Chiocchetti will oversee over 9,000 staff and a budget of €2bn, plus huge real estate portfolio. He will be able to influence both the parliament's agenda, and its personnel.
Transparency International EU and The Good Lobby, a non-profit civic start-up, said on Tuesday they will file a complaint with the EU ombudsman for alleged maladministration.
The appointment has been criticised for being rushed — Chiocchetti only takes up his new position in January — and for overlooking other candidates, all of them director-generals, whose experience in administration management has been seen as more substantial.
Metsola's Italian pick was backed as part of a deal among some political groups, including Metsola's centre-right European People's Party, the liberal Renew Europe and The Left.
The Socialists and Democrats, the second-largest group in the parliament, were divided in the Bureau, with two of their vice-presidents backing Chiocchetti.
The centrist Renew and The Left both got high-level positions within the administration.
"The sordid saga to install Chiocchetti as the new secretary-general of the European Parliament is bound to damage the parliament's reputation in the eyes of European citizens and representatives of other EU institutions," Green MEP Heidi Hautala, one of the vice-presidents, said Monday night in a statement.
She added that Chiocchetti was selected from a pool of four candidates after a 10-minute presentation of each candidate — with only Metsola asking questions.
Spanish MEP Iratxe Garcia, leader of the Socialists and Democrats said, she was "worried about the damage that this decision can cause to the image of the institution, the internal democracy and the credibility of this house towards the citizens."
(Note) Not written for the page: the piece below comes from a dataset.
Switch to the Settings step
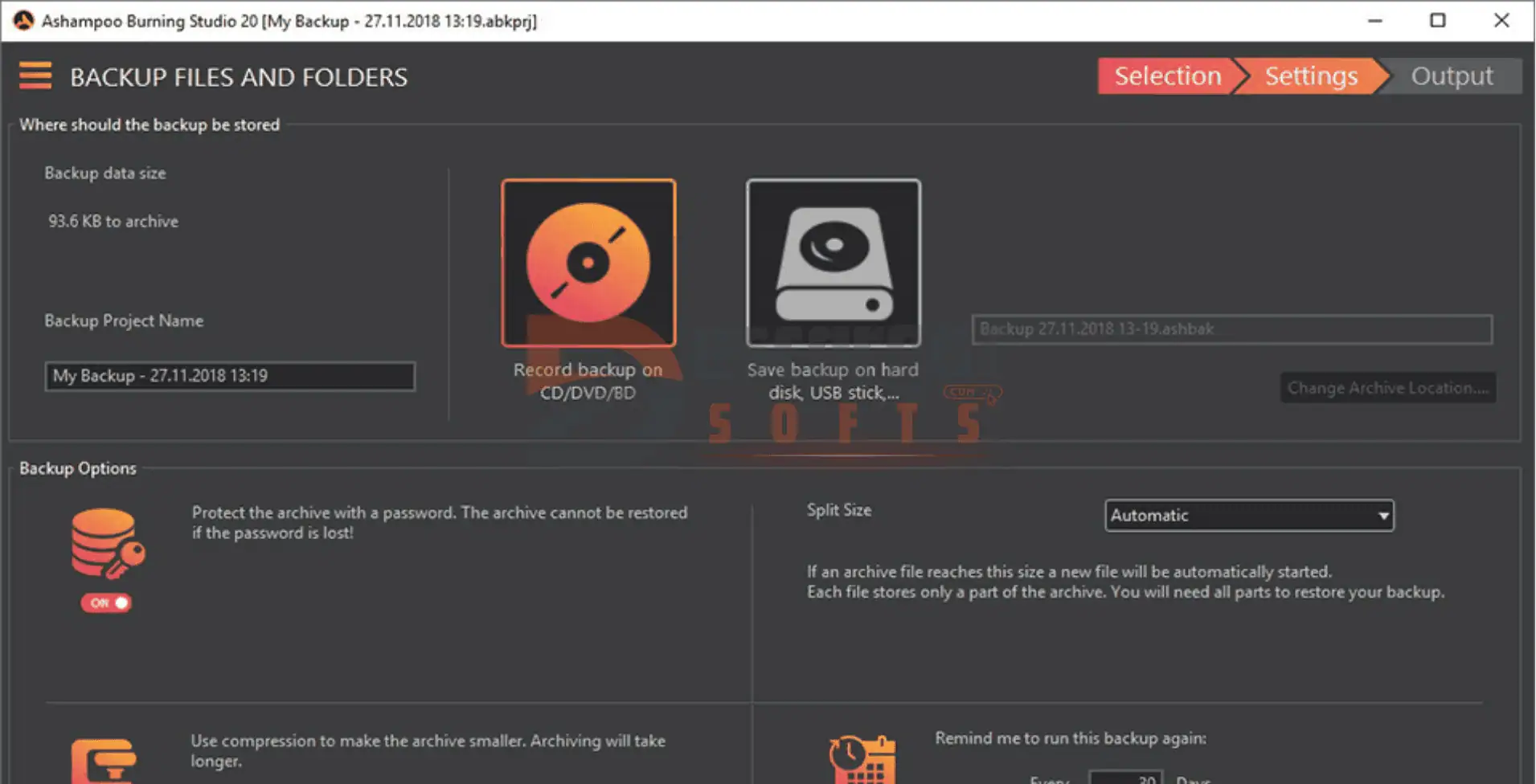The height and width of the screenshot is (784, 1536). click(1310, 76)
However, French MEP Stéphane Séjourné, leader of the Renew group in the parliament defended the deal on Tuesday.
He said that previously the secretary general emerged from a deal between the two biggest parties, the EPP and the S&D, and that he was happy that now there is more pluralism in decision-making.
"I am sorry, but in the European parliament statute it says Bureau decides on secretary general, and the Bureau decided with a vote, with open candidates on who the secretary general will be," he told reporters in Strasbourg.
"We have ended the co-management between two groups, and we are very happy with that, we don't think it was healthy to manage this institutions with just two political groups involved," Séjourné said.
'Institutional corruption'
Transparency International has criticised the deal earlier, calling it a "case of institutional corruption", called for the process the halted and restarted in a transparent and accountable manner.
Michiel van Hulten, Transparency International EU's director, said the way this package was adopted without scrutiny is "unacceptable".
"EU citizens expect the EU institutions to be transparent and accountable, instead of stitching up sordid backroom deals to further the personal and political agendas of senior officials, MEPs and party groups," he said.
"It is deeply regrettable that your institution, which had been so outspoken in its criticism of another institution's outrageous abuse of procedure, now seeks to do the same thing with the backdoor appointment of your next secretary-general," the anti-corruption NGO told in a letter to Metsola last week.
The European Parliament previously criticised the EU Commission for its fast-track appointment of former commission president's head of cabinet, Martin Selmayr to the secretary general position.
Once the complaint is received, the ombudsman's office will analyse the substance and if the issue can be investigated by ombudsman, which could take days or weeks, depending on the complexity.